What you can learn from E.T.

What you can learn from an epic scene in an epic movie.

Can it really be 36 years?

It doesn’t seem possible but the epic sci-fi movie about friendship that is E.T. The Extra-Terrestrial is 36 years old this year.

36!! Time needs to slow right down!

The movie came to my attention again the other day when I came across it on Amazon Prime during my train commute to work and it still holds a special place in my heart for a multitude of reasons.

Its central theme of loneliness and friendship resonated with the 1982 teenage me. It’s masterful storytelling and filmmaking artistry inspired me and set me on a creative path that in no small way led to this blog and the icing on the cake was a model train in its pivotal scene.

Yep, you may have missed it but as with most of his movies (Spielberg is a train fan) it’s there.

He even chooses what is undoubtedly one of the most emotional and scariest moments of the movie to slip it in.

When I first watched E.T. this scene really shook me up and I still think it’s one of the best and most intense scenes of any movie.
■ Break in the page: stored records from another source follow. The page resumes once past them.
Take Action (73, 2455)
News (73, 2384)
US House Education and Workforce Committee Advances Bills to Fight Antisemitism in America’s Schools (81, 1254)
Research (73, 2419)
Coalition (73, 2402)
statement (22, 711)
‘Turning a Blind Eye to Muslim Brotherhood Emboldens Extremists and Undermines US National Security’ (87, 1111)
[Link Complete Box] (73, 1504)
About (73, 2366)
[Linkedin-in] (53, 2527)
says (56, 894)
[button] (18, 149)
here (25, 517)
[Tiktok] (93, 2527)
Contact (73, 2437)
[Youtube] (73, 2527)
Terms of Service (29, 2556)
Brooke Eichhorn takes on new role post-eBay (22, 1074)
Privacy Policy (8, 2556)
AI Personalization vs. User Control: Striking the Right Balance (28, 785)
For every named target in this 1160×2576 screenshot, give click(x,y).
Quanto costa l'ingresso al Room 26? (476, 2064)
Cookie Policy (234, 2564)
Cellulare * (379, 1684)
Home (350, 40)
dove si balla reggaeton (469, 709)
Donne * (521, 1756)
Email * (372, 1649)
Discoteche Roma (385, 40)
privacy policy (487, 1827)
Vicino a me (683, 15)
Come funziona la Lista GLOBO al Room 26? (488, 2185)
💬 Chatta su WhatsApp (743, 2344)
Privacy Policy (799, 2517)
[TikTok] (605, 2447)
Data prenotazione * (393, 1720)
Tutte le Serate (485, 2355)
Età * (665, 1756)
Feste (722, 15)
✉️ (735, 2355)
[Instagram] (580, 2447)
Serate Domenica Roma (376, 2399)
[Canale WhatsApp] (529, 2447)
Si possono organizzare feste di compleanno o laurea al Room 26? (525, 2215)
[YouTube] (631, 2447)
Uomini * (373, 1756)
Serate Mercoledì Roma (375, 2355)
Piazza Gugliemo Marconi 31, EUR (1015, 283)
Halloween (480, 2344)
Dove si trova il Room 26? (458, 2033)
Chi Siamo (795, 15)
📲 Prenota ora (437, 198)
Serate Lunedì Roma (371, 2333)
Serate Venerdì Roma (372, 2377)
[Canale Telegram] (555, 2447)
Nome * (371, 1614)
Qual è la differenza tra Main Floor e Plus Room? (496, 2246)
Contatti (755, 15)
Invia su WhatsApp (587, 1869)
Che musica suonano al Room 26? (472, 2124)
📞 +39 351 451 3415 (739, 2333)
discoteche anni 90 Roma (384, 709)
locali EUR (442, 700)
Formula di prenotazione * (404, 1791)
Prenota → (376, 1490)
It’s got it all in a 2 minute roller-coaster of emotions: happiness turning to fear when mum sees ET for the first time; the heartstrings being pulled as Elliot is pulled away from his sick and dying friend; the terror and shock of faceless invader in the doorway, and the fear at finding all exits blocked as the intruders break their way in.  All set to a gradually imposing musical tempo and Darth Vader-esque heavy breathing perfectly topped off by the pressing warning whistle of the model train as mum screams “this is my home”.

Fantastic!

Whoever on the production crew set up the layout also knew about model railways. Check out the plastic pine tree (it’s in the far right-hand corner of the table) that doesn’t stand up straight. We’ve all had one like that!

So what can you learn from this?

The take away is not to build your model railways in a living space or room.

It sounds obvious but I’ve seen and heard of so many people who do this. Myself included in my younger years. It may be tempting and easier but please don’t do it.

Putting them on dining room tables and floors is just asking for trouble. Okay, maybe not a visit from NASA and the FBI but your trains simply won’t get on with the mess and dirt that usually occupies such spaces. If you’ve ever spilt tea over a brand new Hornby train you’ll understand!

Instead, “be gooood” and create a dedicated space for them. You and they will be much happier.